The hours it had taken to fly back to the capital, with her huddled away from him, had been a new brand of hell.

He'd taken her where she'd demanded. The airport.

She was now walking ahead of him, looking over her shoulder every few steps, as if she couldn't bear having him shadow her, hating him more for knowing she couldn't shake him.

Before she entered the main terminal, he caught her arm in as careful a grasp as he could manage.

“Come with me, Maram. My mansion is vast and you won't see me if you don't want to. I'll wait. For as long as it takes. Please, just stay near.”

“I was never near, Amjad. I will now stay as far away as I can until I forget you exist. Maybe I'll stop feeling so…defiled.”

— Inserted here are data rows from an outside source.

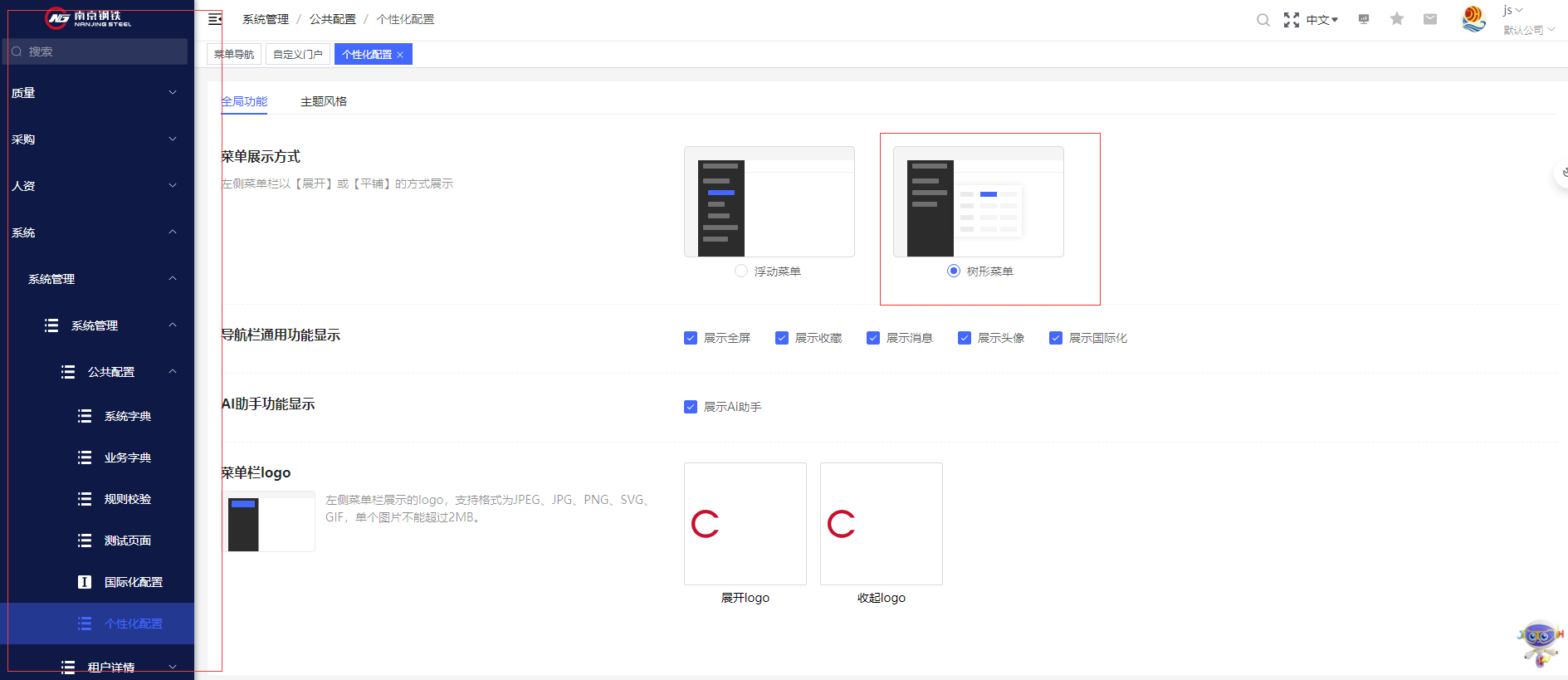Click the user avatar picture
This screenshot has height=680, width=1568.
tap(1473, 19)
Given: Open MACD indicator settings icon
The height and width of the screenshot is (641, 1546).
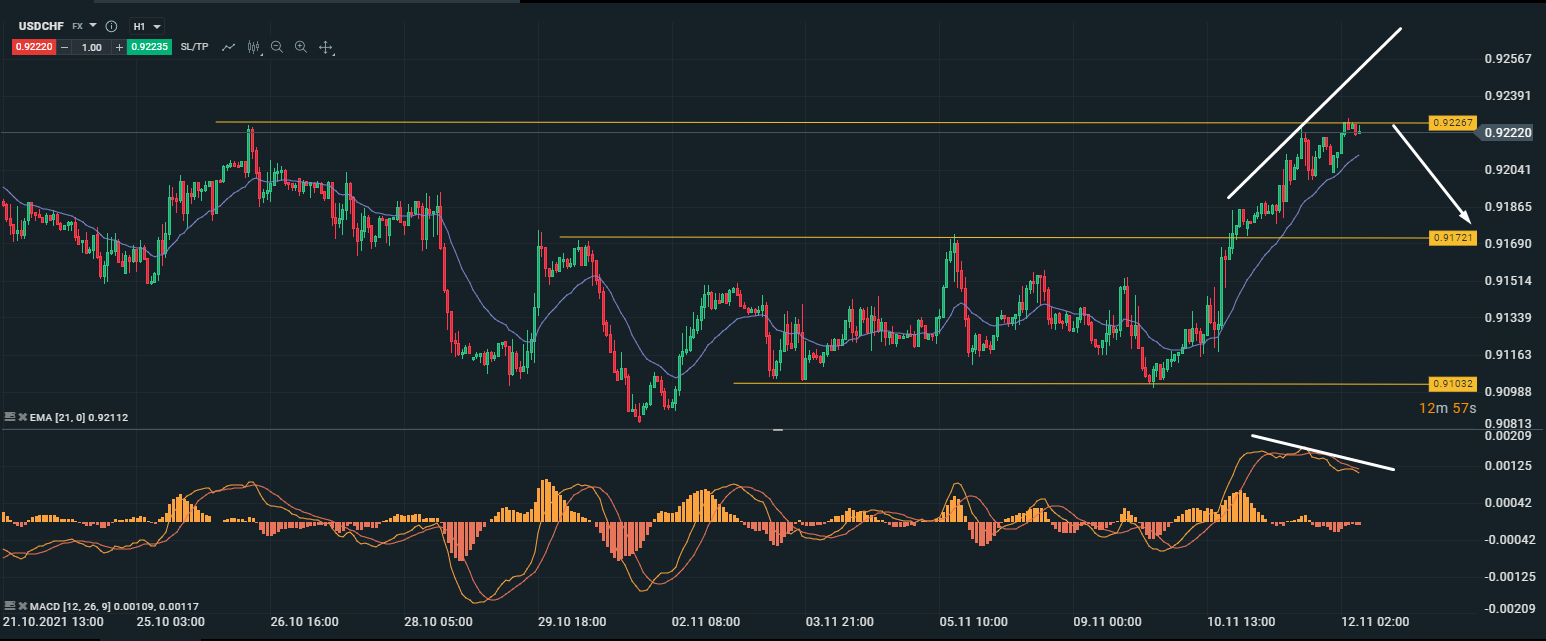Looking at the screenshot, I should [x=10, y=606].
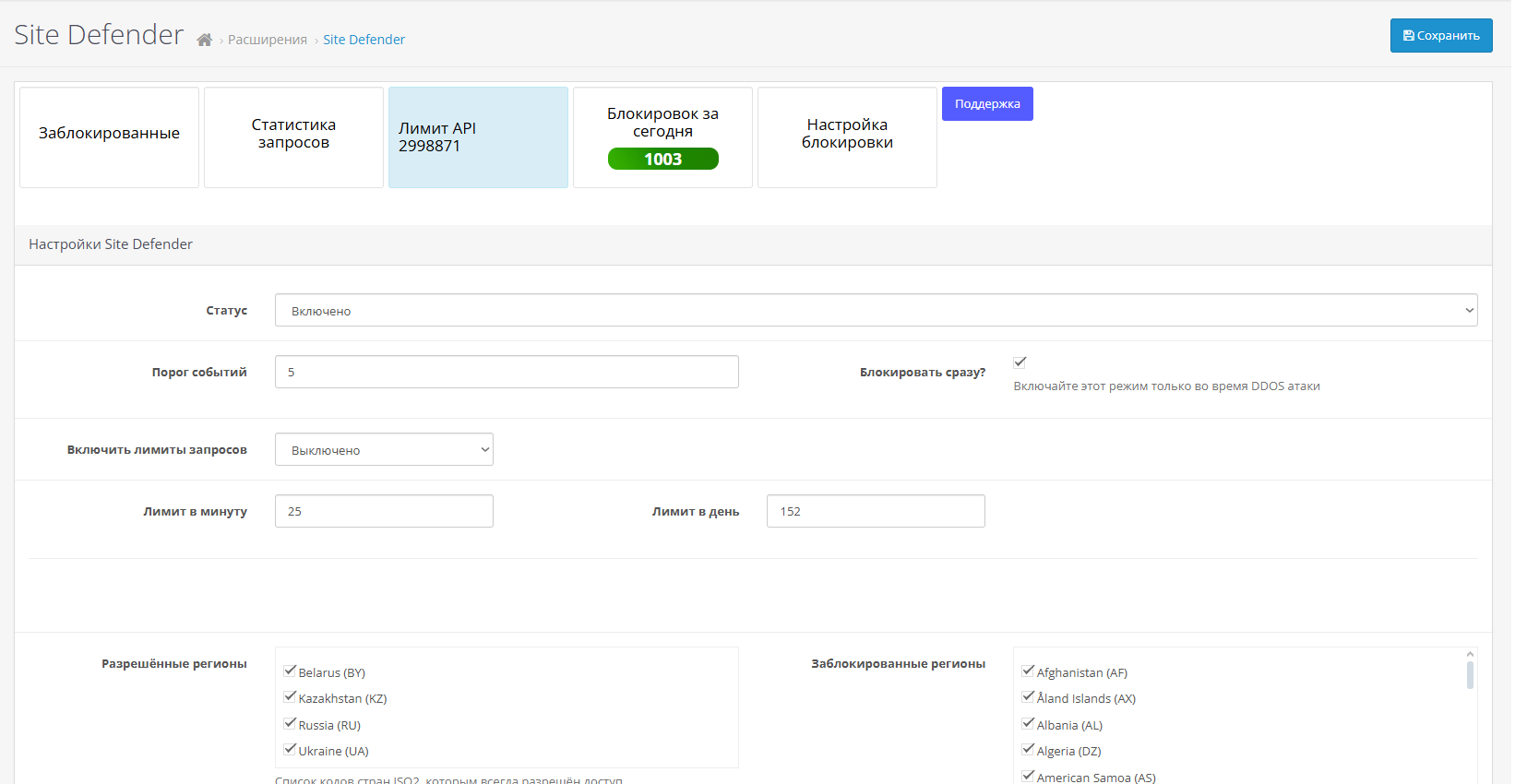The height and width of the screenshot is (784, 1515).
Task: Uncheck Russia (RU) allowed region
Action: (x=290, y=724)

He couldn't even flinch, feeling numb with too many blows. He could only do one thing. Curtail the damage, stop gaining more of her disillusion and hatred.

“At least take my jet.”

“Surveillance wrapped in a pompous gesture of fake chivalry?”

He still couldn't get his head around how she'd turned from total trust to distrust on every level. He reeled with it, felt unable to function anymore without the safety net of her belief.

He exhaled his dejection. “Now you think I'm stupid as well as an all-around monster? If I want to know where you're going I can no matter what transportation you take.”

“Maybe. Maybe not. I'm not without my resources.”

“Will you at least let me know that you're safe?”

“How touching.” She shook his hand off her arm, turned away. Before she went out of hearing range, she said, “As for safety, who cares. As you say in the region, ‘what does a sheep care if it's skinned after it's slaughtered.'”

 

Amjad sat in the back of a limo, shell-shocked, Maram's last words, her last look, the way she'd looked as she'd walked away, ravaged by misery, injured beyond healing, expanding inside him like seismic waves.

He couldn't even hope time would make her see things differently, and him like she used to. Time seemed only to escalate her agony at his deception.

Harres had called him, asking for an update. He'd told him to invade Ossaylan. Or tell their father that come Exhibition Day he'd be minus one throne.